Cute, thanks! Leave it to the physicist to come up with the cool irrelevant problems ;)

Ripper89

:))) lol

mattymath

Amusing.  :-)

Elroch

Oldest Profession

An engineer, a physicist, and a computer scientist were discussing what was the oldest profession.

  • The engineer claimed priority. "Look at all that matter engineered into amazing constructs like galaxies, stars, and planets."
  • The physicist disagreed. "Before there were planets, the matter had to be made from chaos. Physics is responsible for all the quarks, gluons, photons, and electrons."
  • The computer scientist coughed modestly. "Ah, but where do you think the chaos came from?"
Elroch

Isaac Newton and Albert Einstein were asked why the chicken crossed the road.

Newton replied "If the chicken had been in a state of motion when it reached the road, the persistence of this motion would have carried it to the other side"

Einstein however declared "Whether the chicken crossed the road or the road crossed the chicken depends entirely on one's frame of reference"

Elroch

A small piece of ice which lived in a test tube fell in love with a Bunsen burner.

"Bunsen! my flame! I melt whenever I see you" said the ice.

The Bunsen burner replied :"It's just a phase you're going through"

strangequark

:)

grandmaster56

I liked that last one!

The answer to the problem was 'log(1+x)'. A student copied the answer from the good student next to him, but didn't want to make it obvious that he was cheating, so he changed the answer slightly, to 'timber(1+x)'

Elroch

I bet that's a true story.

strangequark

What is the difference between an extroverted mathematician and an introverted one?

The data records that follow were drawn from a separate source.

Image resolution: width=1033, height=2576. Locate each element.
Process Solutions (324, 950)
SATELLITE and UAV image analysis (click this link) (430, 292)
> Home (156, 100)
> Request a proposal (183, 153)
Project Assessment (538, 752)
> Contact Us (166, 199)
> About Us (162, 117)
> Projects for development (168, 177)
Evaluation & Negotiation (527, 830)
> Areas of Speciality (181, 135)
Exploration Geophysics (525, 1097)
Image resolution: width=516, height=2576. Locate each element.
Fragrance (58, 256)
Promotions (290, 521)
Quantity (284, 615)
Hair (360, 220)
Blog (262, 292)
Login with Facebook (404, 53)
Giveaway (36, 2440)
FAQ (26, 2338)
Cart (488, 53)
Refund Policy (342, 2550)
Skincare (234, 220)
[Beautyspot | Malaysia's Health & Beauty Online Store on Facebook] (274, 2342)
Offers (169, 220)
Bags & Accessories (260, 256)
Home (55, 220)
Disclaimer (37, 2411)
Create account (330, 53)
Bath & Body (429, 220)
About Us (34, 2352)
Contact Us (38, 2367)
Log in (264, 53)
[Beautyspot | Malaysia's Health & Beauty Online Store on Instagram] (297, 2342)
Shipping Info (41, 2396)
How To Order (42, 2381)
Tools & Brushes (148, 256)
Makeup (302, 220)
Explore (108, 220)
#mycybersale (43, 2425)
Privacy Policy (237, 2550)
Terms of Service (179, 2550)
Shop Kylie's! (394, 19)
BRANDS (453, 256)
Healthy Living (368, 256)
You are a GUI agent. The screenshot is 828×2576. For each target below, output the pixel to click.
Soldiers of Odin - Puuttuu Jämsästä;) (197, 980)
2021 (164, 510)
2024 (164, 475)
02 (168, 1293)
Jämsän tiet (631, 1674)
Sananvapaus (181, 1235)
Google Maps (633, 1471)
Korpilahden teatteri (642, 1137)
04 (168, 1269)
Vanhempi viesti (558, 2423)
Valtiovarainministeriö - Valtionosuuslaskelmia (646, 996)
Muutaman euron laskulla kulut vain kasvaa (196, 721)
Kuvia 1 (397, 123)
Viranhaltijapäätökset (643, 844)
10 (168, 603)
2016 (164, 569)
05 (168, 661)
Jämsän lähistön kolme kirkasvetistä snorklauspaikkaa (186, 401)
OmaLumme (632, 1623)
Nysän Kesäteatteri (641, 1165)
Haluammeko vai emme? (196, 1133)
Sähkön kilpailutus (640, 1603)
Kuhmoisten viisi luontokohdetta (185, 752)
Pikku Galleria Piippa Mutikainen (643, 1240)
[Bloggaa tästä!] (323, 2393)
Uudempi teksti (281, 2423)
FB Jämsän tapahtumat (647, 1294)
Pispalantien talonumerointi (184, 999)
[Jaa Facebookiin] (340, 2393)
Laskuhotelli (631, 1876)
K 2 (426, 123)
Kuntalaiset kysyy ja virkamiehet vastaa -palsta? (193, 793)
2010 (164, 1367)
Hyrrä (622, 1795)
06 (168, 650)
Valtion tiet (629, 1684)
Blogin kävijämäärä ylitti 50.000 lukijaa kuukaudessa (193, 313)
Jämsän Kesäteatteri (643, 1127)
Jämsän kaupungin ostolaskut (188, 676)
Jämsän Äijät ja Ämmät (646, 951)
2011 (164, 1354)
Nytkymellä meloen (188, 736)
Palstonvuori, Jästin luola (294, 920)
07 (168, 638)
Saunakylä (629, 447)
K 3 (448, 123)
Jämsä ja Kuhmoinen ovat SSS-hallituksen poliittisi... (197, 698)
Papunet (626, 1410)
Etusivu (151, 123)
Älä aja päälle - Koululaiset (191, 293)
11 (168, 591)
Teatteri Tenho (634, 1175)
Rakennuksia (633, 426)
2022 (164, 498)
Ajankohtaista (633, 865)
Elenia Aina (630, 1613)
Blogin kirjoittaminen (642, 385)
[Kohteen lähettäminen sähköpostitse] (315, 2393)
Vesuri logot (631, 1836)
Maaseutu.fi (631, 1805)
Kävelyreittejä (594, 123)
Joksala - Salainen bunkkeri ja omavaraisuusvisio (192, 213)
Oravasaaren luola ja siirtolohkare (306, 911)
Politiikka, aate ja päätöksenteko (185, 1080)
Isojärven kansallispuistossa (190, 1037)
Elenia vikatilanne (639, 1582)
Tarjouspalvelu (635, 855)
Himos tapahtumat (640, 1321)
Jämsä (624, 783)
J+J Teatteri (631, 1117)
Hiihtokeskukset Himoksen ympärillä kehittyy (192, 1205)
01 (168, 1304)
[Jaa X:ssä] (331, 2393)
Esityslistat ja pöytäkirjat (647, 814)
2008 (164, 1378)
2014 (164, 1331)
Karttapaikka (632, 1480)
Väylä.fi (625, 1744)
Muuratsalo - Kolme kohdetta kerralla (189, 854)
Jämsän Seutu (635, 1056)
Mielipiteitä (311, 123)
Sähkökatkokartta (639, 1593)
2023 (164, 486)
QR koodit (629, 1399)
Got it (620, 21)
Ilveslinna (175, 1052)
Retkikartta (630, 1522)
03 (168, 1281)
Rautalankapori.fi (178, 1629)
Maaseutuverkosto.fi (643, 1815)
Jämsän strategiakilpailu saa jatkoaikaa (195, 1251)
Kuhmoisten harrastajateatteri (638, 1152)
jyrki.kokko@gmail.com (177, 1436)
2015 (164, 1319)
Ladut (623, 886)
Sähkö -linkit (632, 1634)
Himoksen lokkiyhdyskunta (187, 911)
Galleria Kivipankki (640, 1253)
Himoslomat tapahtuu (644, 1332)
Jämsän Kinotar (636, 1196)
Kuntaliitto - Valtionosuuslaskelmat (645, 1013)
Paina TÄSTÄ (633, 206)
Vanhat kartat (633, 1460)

The extrovert will look at another's shoes when talking.

mattymath

Two male mathematicians are in a bar.
The first one says to the second that the average person knows very little about basic mathematics.
The second one disagrees, and claims that most people can cope with a reasonable amount of math.
The first mathematician goes off to the washroom, and in his absence the second calls over the waitress.
He tells her that in a few minutes, after his friend has returned, he will call her over and ask her a question. All she has to do is answer one third x cubed.
She repeats `one thir -- dex cue'? He repeats `one third x cubed'.
Her: `one thir dex cuebd'? Yes, that's right, he says. So she agrees, and goes off mumbling to herself, `one thir dex cuebd...'.
The first guy returns and the second proposes a bet to prove his point, that most people do know something about basic math.
He says he will ask the blonde waitress an integral, and the first laughingly agrees.
The second man calls over the waitress and asks `what is the integral of x squared?'.
The waitress says `one third x cubed' and while walking away, turns back and says over her shoulder `plus a constant!'

strangequark

I've heard that one b4.

khpa21

I liked that integral joke, but the second man's inquiry does not specify whether if one is integrating x^2 with respect to x or with respect to a different variable, say t or r.

Lebeast

Werner Heisenberg was driving down the highway and a cop pulled him over. The officer walked up to his window and asked, "Sir, do you know how FAST you were going?" Heisenberg replied, "No, but I know where I am."

strangequark

Nice, Lebeast. I think I've heard other speed and relativistic spin-offs along similar lines too.

Elroch

Here's a (reworded) joke which a schoolfriend told me when I was about 13 or 14 and had started getting 100% in maths exams. Sorry everyone!

 

Did you hear about the mathematician who solved the problem of constipation? He worked it out with a pencil.

Elroch

Newton was speeding on a motorway, when he was pulled over by a policeman.

"You know you were going at 95 mph?" the policeman told him.

Newton replied "I was travelling at a constant velocity, and all laws are the same for a body in constant motion as for one that is stationary. And if I was stationary, clearly I would not be in breach of any maximum speed limit"

"I can't argue with that" said the policeman, and wrote him a ticket for illegal parking.